--- Exercise requirements ---
(a) Copy the passage from the Spiritual Sat-Nav post, starting at "I don’t think" and ending at "intended of course!)".
(b) In the Spiritual Sat-Nav post, what temperature does the husband say the air con will sit at if it is put on auto?
[start Source excerpt]
21 September 2017

Spiritual Sat-Nav

If there’s one thing that drives me a little crazy it’s my husband being a passenger in my car! He gets in and before we’ve even made it out of the driveway he starts pushing buttons and making comments about a million things that are not to his pleasing! Even the kids know that he will have a catalogue of queries and eagerly look in the mirror to see me rolling my eyes as if to say, ‘Here we go again!’

I don’t think he means to do it, he just can’t help himself!

“Ruth, how does anybody sit on this seat, it’s so far forward my knees are on the dashboard?”

“Ruth, do you think the car’s pulling a bit to the left – doesn’t feel right to me!” (No pun intended of course!)

“Ruth, what setting have you got that air con at? If you put it on auto it will sit at around 20, which is about average. That’s what I drive at.”

“There’s no point putting the air con up to 24 yet…it will just keep blowing out cold air until the car warms up.”

“Ruth, what gear are you in? Feels like you need to move up one.”

“That music’s very loud!”

And so it goes on…and on…and on! I sometimes wonder I’m able to drive anywhere when I don’t have

Michael ‘Clarkson’ Ravey beside me.

Admittedly my car is a bit of a train wreck inside. Unlike my husband, I transport people about on a daily basis. People with dirty hands and feet; people with a multitude of bags; people with a mixture of grass, sand and mud on their feet from the various football, rugby and hockey pitches that they play on; people climbing from the front to the back to the very back depending on whose turn it is to be in a particular seat and people who leave the odd lolly pop wrapper on the seat or a half-used tissue on the floor – very classy! Actually now that I think about it, it’s not the first time I’ve had to prevent a younger child scoffing an M & M that’s been on the floor for a few weeks! Teeth could be lost whilst trying to crack the outer shell that has now acquired the hardness normally associated with a bullet.
[end Source excerpt]
[start Provided data]
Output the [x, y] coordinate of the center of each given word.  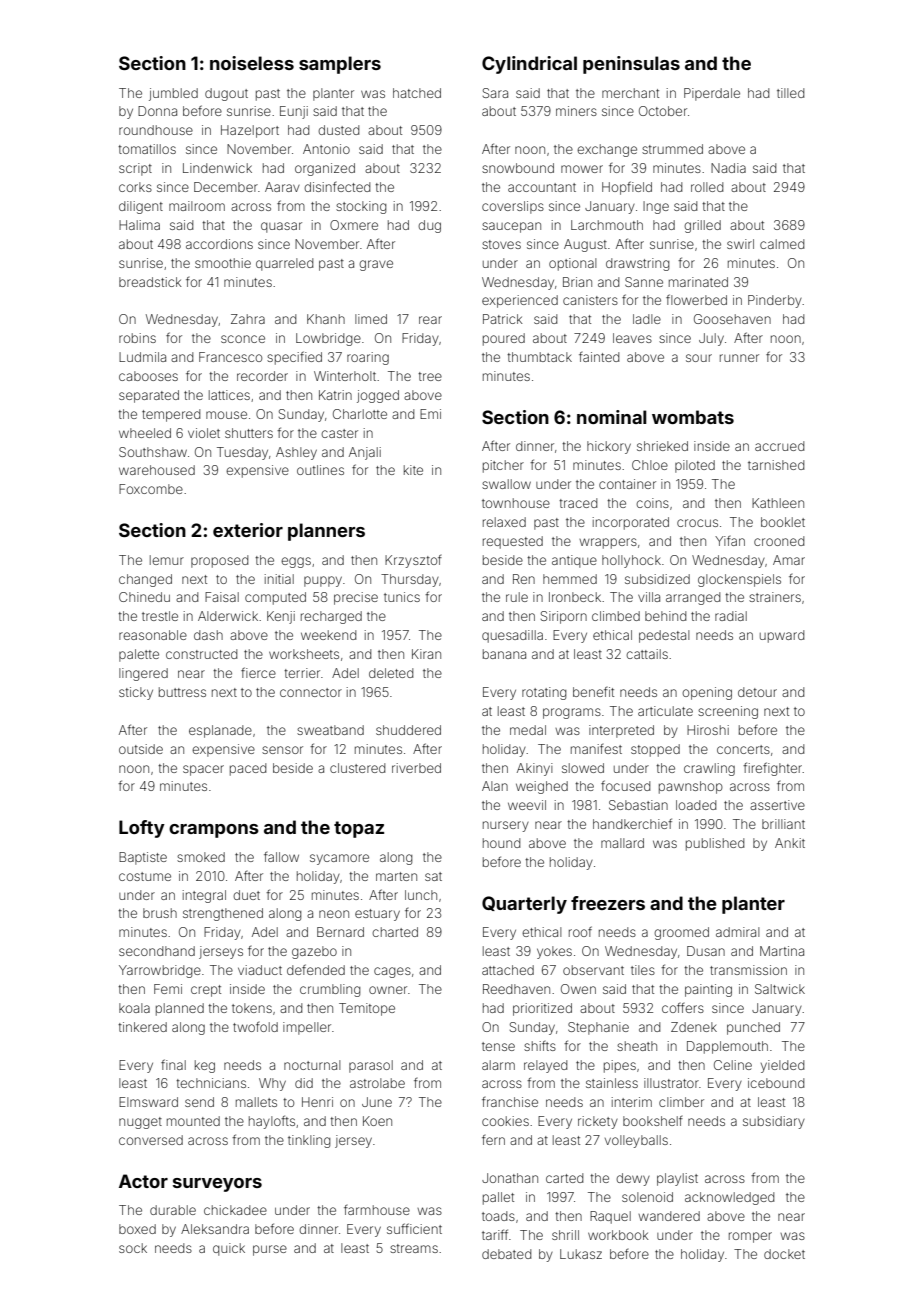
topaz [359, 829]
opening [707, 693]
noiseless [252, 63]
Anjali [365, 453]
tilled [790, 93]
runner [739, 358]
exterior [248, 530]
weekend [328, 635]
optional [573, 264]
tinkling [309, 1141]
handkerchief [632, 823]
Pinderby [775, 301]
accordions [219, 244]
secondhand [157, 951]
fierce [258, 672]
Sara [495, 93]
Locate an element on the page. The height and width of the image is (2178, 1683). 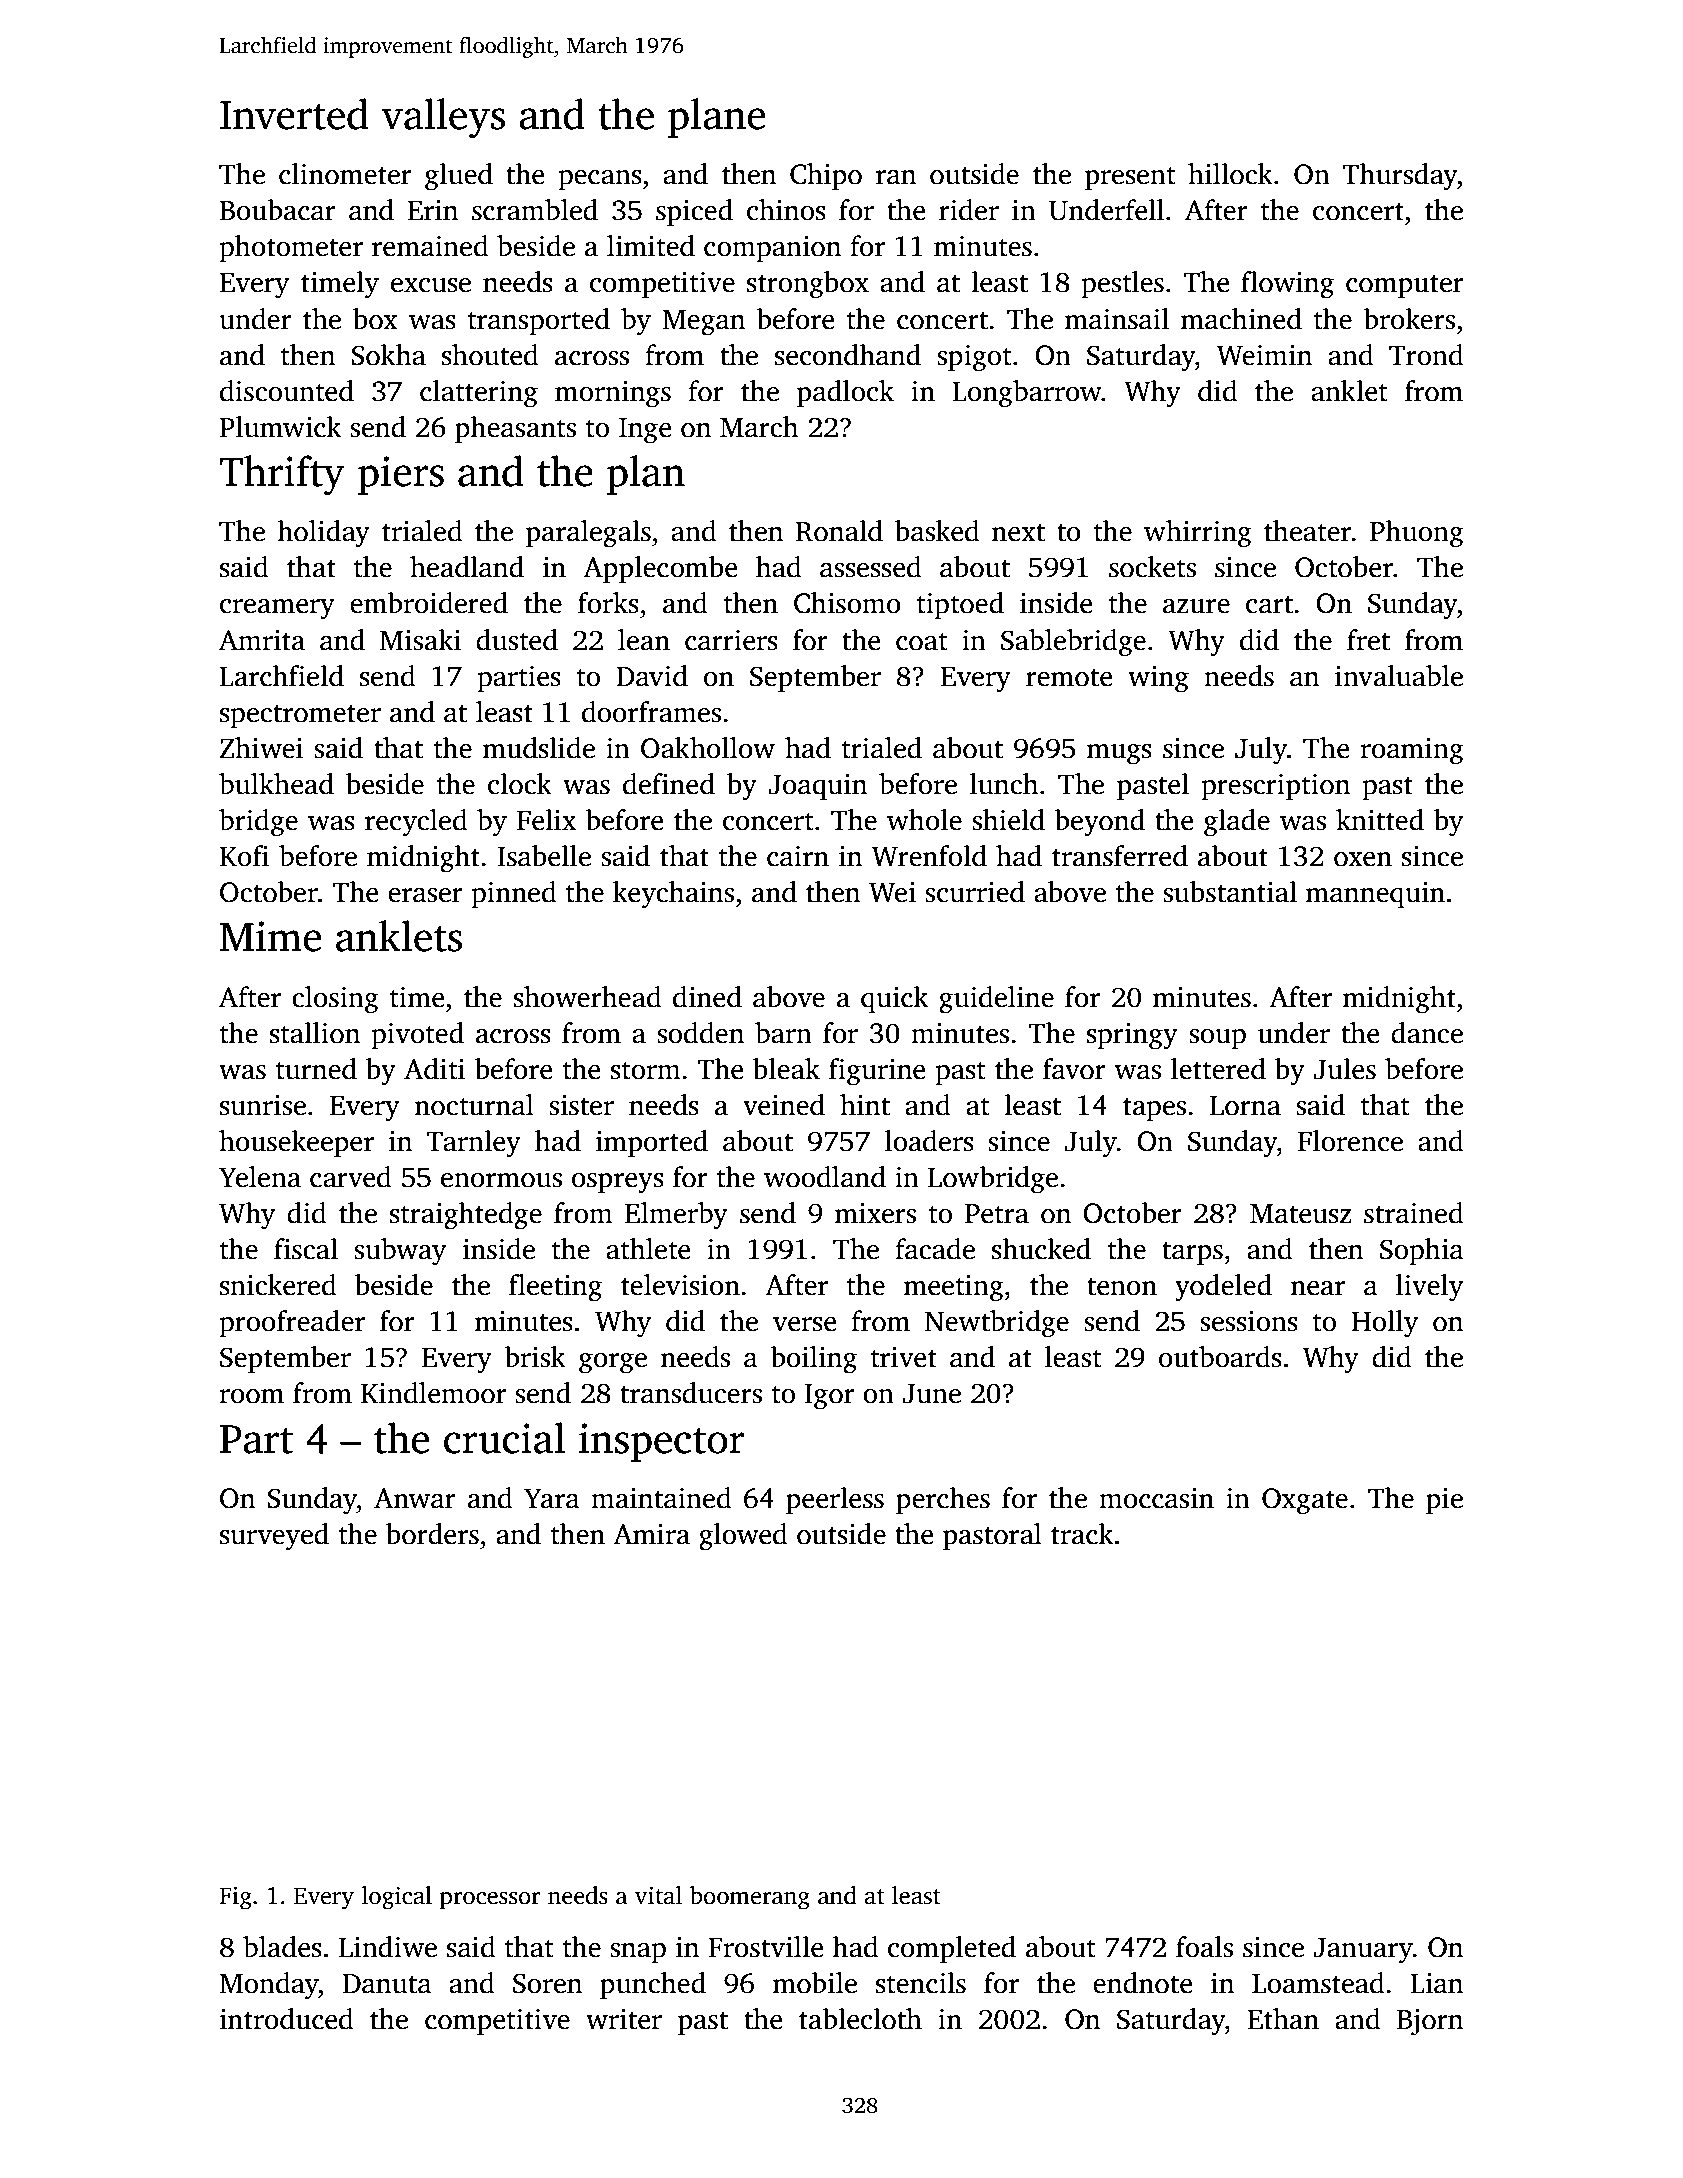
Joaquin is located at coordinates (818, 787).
[end Provided data]
--- Solutions to the tasks ---
(a)
I don’t think he means to do it, he just can’t help himself!

“Ruth, how does anybody sit on this seat, it’s so far forward my knees are on the dashboard?”

“Ruth, do you think the car’s pulling a bit to the left – doesn’t feel right to me!” (No pun intended of course!)

(b) Around 20